Below are records; quote them exactly from the first line through the line that contains "Select All Preset".

Saved data entries
-*-
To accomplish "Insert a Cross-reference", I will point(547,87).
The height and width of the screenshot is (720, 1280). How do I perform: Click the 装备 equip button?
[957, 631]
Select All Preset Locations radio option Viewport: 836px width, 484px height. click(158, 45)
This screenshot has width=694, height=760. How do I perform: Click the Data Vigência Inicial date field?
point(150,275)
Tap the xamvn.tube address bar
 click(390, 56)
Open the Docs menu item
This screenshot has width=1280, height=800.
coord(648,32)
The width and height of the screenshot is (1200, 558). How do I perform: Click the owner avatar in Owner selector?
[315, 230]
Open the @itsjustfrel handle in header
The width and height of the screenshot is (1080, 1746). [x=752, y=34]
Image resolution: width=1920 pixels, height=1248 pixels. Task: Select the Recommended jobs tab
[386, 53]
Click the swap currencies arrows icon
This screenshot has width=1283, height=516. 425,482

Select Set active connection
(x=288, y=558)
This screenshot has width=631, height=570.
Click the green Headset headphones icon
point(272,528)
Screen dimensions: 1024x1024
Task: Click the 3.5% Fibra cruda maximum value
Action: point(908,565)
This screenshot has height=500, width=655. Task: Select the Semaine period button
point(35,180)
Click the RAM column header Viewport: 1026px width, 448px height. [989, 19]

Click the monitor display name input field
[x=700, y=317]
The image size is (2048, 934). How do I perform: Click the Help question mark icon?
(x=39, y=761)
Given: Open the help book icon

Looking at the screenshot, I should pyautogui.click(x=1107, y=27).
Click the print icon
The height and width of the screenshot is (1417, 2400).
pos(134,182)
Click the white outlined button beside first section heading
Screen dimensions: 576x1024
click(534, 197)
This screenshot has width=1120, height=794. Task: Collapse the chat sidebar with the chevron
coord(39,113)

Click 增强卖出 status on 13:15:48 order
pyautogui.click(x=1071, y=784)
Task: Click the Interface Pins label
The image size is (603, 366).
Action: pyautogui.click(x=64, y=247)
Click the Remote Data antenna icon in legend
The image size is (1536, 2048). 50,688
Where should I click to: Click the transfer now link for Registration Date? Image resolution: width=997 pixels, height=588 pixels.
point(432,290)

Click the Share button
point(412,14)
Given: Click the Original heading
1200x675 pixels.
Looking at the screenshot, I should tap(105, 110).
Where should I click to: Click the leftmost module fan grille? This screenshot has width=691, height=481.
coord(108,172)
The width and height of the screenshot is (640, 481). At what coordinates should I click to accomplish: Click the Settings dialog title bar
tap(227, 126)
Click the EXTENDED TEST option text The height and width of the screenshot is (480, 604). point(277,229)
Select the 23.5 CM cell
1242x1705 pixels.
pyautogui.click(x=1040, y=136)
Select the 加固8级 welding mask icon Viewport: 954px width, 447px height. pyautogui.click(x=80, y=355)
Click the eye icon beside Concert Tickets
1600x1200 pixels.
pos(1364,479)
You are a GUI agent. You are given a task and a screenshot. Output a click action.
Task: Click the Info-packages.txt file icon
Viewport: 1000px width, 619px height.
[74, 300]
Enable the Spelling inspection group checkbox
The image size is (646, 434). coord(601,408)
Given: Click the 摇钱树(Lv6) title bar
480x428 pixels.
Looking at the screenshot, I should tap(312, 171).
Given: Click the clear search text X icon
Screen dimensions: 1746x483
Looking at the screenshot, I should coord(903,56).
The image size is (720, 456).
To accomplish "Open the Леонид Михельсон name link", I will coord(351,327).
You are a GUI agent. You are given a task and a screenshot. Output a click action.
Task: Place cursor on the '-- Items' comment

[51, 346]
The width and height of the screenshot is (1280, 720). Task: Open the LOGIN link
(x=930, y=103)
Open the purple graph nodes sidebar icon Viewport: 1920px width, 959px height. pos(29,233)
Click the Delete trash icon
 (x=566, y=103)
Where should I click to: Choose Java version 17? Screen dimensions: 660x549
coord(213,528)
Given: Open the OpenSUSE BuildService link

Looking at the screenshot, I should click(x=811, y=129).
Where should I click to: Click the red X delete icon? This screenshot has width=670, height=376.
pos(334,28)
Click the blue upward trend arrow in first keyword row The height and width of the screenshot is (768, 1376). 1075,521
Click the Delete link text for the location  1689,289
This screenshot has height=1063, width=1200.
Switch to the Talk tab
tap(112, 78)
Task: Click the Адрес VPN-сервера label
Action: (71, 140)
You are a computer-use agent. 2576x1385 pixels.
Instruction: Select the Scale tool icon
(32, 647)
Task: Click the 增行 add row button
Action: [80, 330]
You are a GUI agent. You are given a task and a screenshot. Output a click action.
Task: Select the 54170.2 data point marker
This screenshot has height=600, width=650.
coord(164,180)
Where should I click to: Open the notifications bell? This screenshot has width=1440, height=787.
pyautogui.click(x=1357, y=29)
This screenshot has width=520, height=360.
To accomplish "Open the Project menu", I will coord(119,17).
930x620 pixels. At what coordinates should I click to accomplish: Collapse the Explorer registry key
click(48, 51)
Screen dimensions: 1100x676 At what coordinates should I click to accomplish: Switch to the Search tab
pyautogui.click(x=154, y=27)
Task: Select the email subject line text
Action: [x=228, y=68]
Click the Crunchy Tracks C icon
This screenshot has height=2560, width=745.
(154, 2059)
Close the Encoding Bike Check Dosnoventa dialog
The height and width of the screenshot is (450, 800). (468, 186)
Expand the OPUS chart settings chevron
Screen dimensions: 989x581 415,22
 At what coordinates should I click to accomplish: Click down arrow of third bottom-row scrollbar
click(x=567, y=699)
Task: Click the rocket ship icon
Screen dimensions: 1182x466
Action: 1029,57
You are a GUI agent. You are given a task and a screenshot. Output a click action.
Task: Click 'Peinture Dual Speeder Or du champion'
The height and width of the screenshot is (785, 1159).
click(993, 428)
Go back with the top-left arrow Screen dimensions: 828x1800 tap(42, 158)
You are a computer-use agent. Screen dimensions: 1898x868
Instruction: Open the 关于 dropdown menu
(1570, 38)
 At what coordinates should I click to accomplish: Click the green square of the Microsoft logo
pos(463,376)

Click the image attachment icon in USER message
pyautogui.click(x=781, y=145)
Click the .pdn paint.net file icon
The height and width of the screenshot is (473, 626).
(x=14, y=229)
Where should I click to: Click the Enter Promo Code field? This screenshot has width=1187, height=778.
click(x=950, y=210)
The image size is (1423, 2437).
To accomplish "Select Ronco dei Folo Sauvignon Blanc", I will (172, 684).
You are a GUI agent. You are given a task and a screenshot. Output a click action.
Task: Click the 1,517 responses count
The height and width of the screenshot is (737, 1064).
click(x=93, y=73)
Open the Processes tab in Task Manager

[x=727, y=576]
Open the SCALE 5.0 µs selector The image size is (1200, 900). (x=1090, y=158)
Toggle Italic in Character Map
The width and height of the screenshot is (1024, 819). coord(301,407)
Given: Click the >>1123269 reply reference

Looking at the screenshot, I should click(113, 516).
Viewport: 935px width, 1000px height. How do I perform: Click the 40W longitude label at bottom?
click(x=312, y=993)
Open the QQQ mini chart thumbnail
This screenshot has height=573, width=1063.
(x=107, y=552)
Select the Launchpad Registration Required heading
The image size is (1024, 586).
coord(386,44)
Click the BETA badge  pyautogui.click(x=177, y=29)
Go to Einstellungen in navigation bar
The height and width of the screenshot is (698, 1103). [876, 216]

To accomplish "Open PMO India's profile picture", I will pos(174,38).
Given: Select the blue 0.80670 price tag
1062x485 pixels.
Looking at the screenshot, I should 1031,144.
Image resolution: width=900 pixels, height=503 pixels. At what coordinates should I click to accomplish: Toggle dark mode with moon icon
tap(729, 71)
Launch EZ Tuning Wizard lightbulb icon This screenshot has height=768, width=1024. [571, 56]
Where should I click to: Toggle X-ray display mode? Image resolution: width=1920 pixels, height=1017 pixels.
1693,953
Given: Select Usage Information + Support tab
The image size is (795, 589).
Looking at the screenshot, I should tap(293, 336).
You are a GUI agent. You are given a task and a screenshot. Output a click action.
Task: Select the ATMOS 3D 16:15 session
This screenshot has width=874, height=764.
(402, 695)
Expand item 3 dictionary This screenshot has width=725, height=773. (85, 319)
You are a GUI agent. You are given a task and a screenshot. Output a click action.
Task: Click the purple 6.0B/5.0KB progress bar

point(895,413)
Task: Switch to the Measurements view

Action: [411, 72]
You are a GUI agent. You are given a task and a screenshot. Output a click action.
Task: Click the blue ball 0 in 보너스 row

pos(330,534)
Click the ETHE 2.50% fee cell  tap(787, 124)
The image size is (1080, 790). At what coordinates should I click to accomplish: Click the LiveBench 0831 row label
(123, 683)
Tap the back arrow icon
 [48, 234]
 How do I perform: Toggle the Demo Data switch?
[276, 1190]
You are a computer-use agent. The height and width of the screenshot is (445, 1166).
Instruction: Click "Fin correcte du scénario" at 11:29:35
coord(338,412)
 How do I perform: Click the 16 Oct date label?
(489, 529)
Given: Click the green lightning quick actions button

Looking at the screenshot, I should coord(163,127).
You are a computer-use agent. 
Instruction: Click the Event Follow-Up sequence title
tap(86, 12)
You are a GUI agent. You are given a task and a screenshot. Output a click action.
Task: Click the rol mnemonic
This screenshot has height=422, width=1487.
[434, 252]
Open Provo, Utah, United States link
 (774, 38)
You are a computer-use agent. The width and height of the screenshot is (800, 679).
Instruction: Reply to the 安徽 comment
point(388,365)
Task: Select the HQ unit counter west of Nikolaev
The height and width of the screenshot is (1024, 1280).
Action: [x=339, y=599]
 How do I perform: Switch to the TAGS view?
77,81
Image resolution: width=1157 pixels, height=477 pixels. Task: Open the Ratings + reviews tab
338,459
-*-
- **TASK SOLUTION**:
To accomplish "Insert a Cross-reference", I will point(547,87).
The height and width of the screenshot is (720, 1280). How do I perform: Click the 装备 equip button?
[957, 631]
Select All Preset Locations radio option Viewport: 836px width, 484px height. click(158, 45)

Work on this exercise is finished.